The Nicola Trussardi Foundation Brings the Occult to Milan with “Fata Morgana”
Milan has its rituals, and the other evening at Palazzo Morando one of the most anticipated was celebrated: the opening of Fata Morgana: Memories from the Invisible, the new exhibition conceived and produced by the Nicola Trussardi Foundation for Palazzo Morando | Costume Moda Immagine. A sold-out vernissage, attended by an art-world red carpet crowd: Patrizia Sandretto Re Rebaudengo, Giò Marconi, Massimo De Carlo, Francesco Bonami, Vincenzo de Bellis, Lorenzo Giusti, Nicola Ricciardi, Stefano Tonchi, Milovan Farronato. The list resembled the table of contents of a contemporary art history manual, complete with a glamorous appendix.

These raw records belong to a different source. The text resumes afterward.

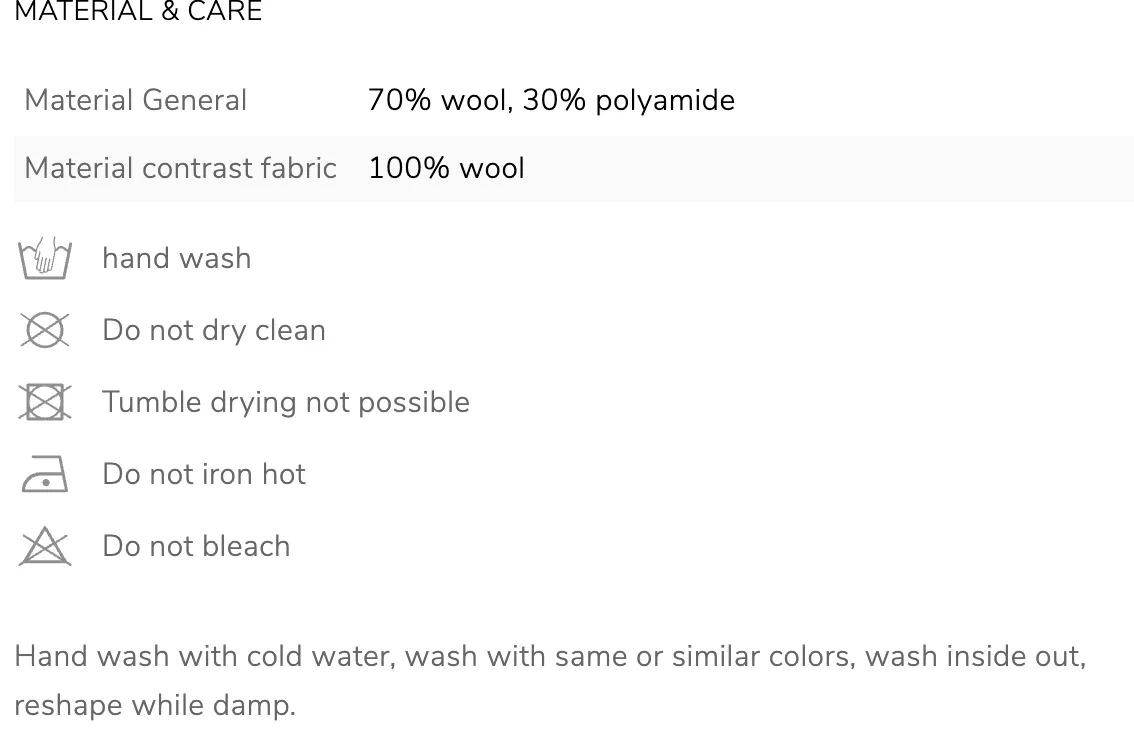Click 'Material contrast fabric' row label
Viewport: 1134px width, 756px height.
point(181,168)
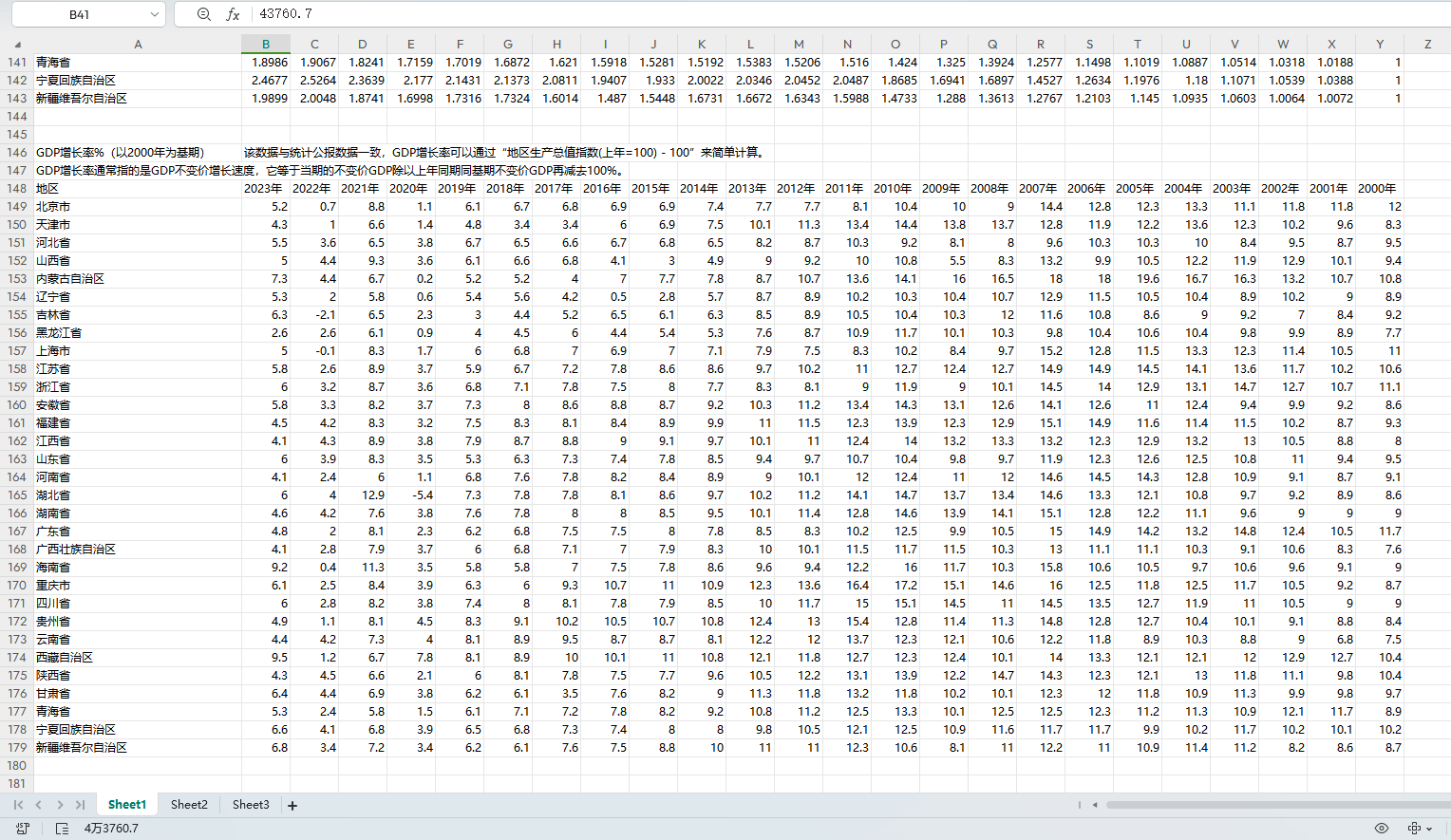Toggle the eye reading mode icon
Viewport: 1451px width, 840px height.
pos(1382,829)
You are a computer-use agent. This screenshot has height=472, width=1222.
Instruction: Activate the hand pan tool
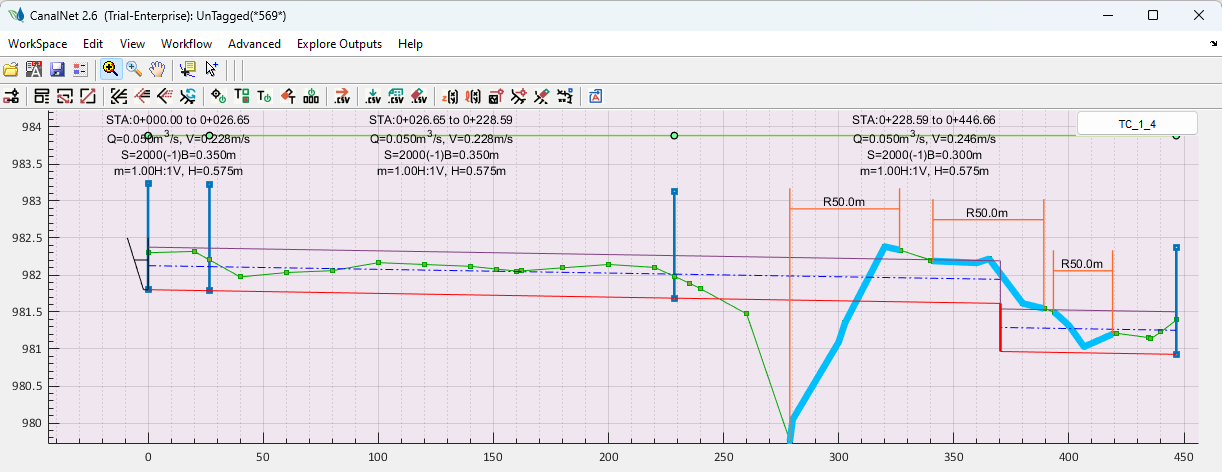(157, 69)
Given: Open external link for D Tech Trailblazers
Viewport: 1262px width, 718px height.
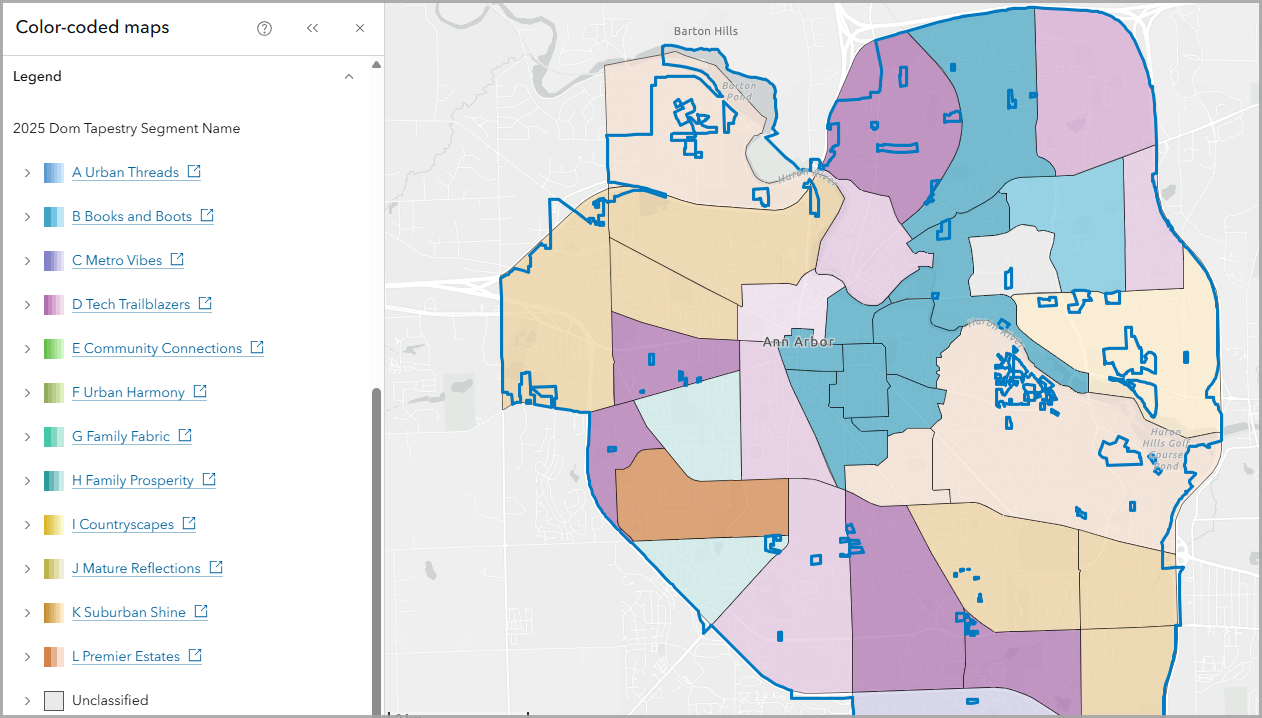Looking at the screenshot, I should (x=205, y=303).
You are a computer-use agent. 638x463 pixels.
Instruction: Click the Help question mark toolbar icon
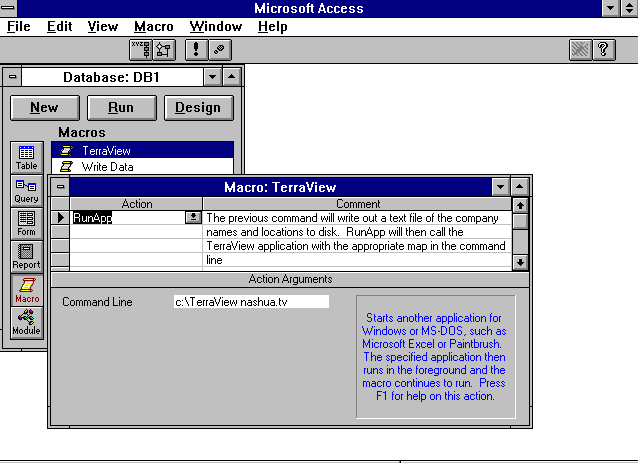click(x=604, y=49)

The artists were also present—from Guglielmo Castelli to Giulia Andreani, Diego Marcon, Yuri Ancarani, Marcello Maloberti, and Jill Mulleady—while Beatrice Trussardi hosted with a serene composure, as if seamlessly bringing together art, esotericism, and society were a trivial matter.

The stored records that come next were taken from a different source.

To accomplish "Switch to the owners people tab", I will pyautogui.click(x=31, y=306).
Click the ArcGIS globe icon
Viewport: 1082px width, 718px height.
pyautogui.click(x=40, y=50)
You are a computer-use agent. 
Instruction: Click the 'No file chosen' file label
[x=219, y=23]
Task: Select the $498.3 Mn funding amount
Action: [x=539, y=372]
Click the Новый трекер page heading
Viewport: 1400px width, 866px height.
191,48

The curatorial team, Massimiliano Gioni, Daniel Birnbaum, and Marta Papini, transformed the Baroque palace in the heart of Milan’s Fashion Quadrilateral into a set that oscillated between a Netflix series and a spiritual séance. Corridors and rooms became a time machine populated by mediums, visionaries, artists, and contemporary masters attempting to give form to the invisible. More than two hundred works fill the exhibition, spanning from the 19th century to the present: archival photographs, experimental films, drawings, sculptures, rituals, geometric diagrams resembling cosmic maps. The undisputed highlight: sixteen paintings by Hilma af Klint, finally in Italy, which sparked selfies, debates, and captivated glances, as if they were the latest Prada capsule collection. For many, a first encounter; for others, a confirmation of a pictorial enigma that still today feels more visionary than many avant-gardes. And as with every proper opening, the social appendix was not missing: an exclusive dinner at Cracco in Galleria Vittorio Emanuele, where the selected guests continued the evening with fine wine, signature dishes, and conversations about the supernatural.

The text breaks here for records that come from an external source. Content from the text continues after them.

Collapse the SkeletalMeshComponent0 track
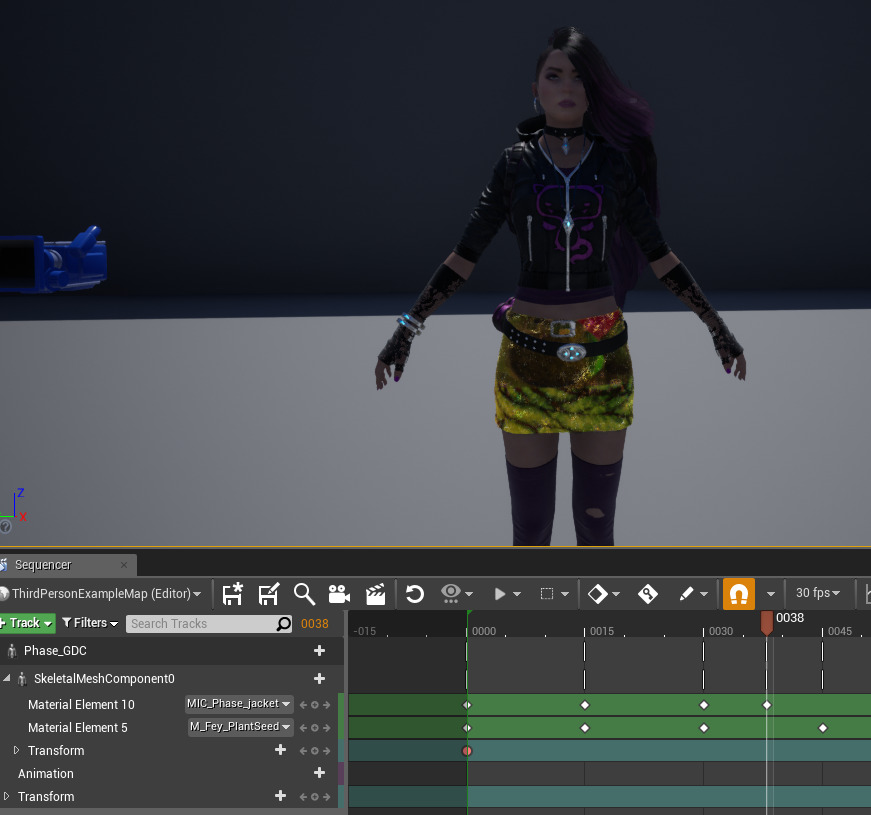 7,679
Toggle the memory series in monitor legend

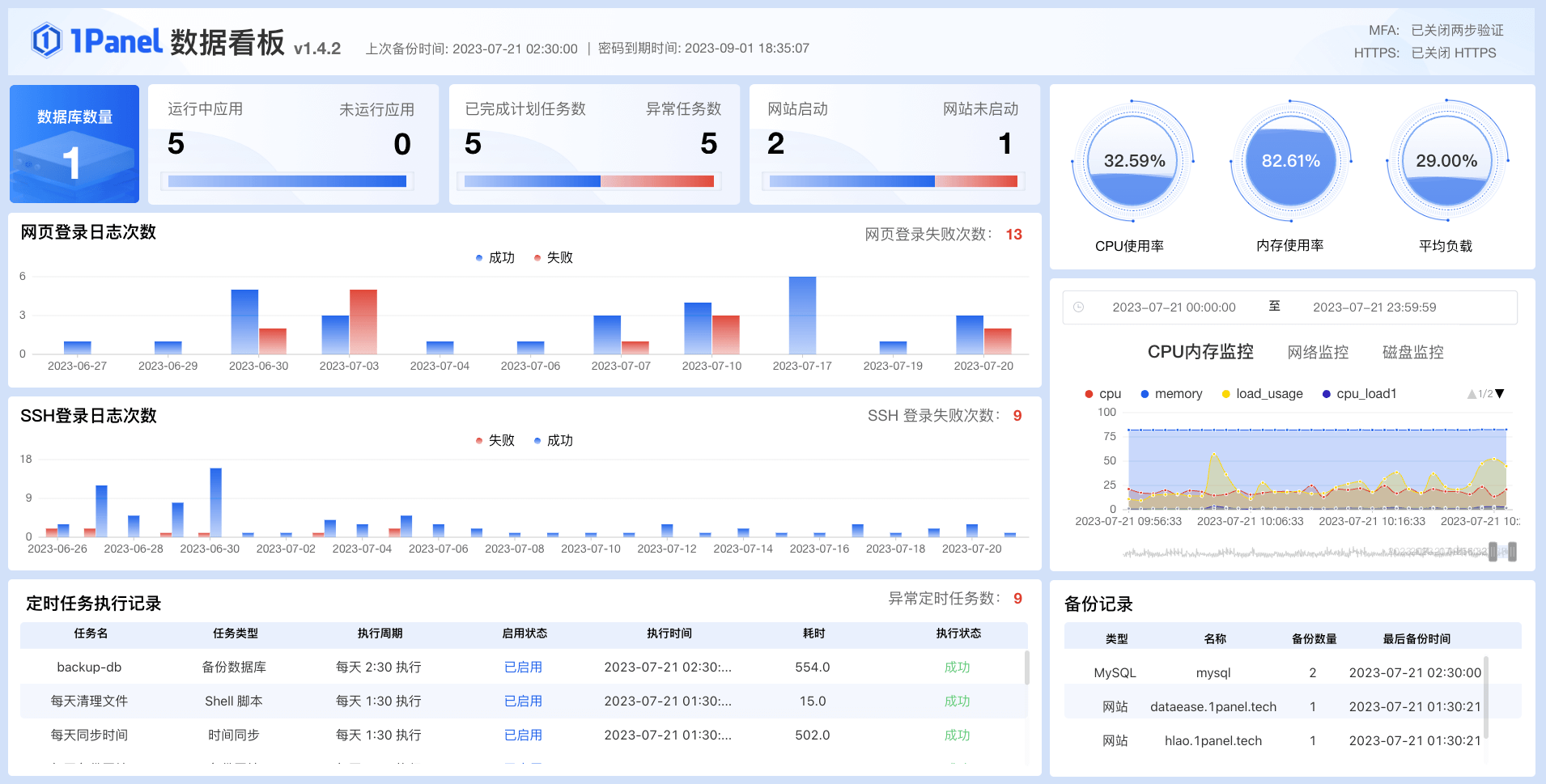tap(1170, 394)
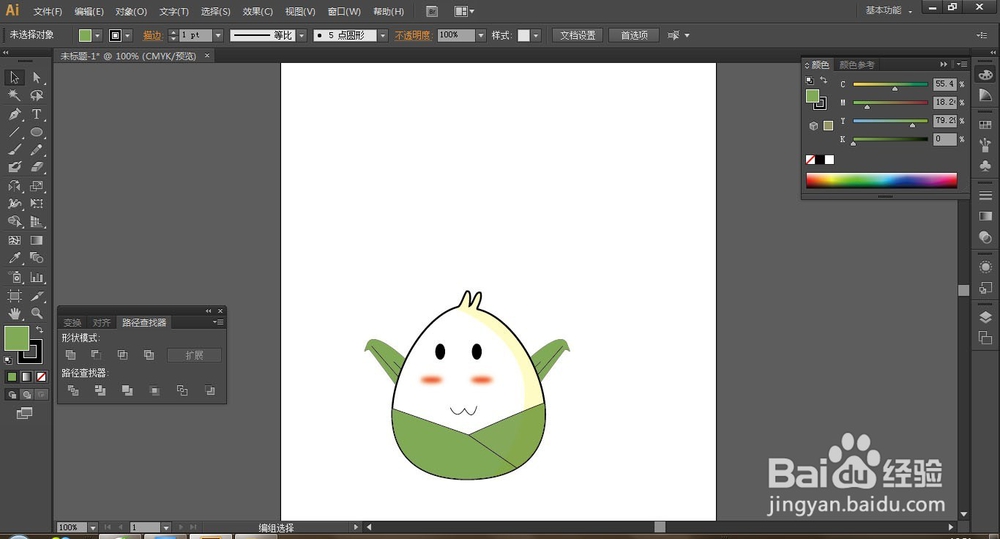Open the 效果(C) menu

258,12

Ultimately, this is the charm of Fata Morgana: it takes the invisible and parades it through Milan, blending the occult with the aperitif, surrealism with blazers, Theosophy with opening-night dress codes. An atlas of the unknown narrated with the lightness of those who know that today, ghosts are no longer conjured by a trembling table, but by a QR code. And the beauty is, it works: for one evening, the city truly believed that art could open portals to another world. Then everyone went to dinner, of course. But with the lingering sensation that something remained suspended—intangible, yet undeniably present.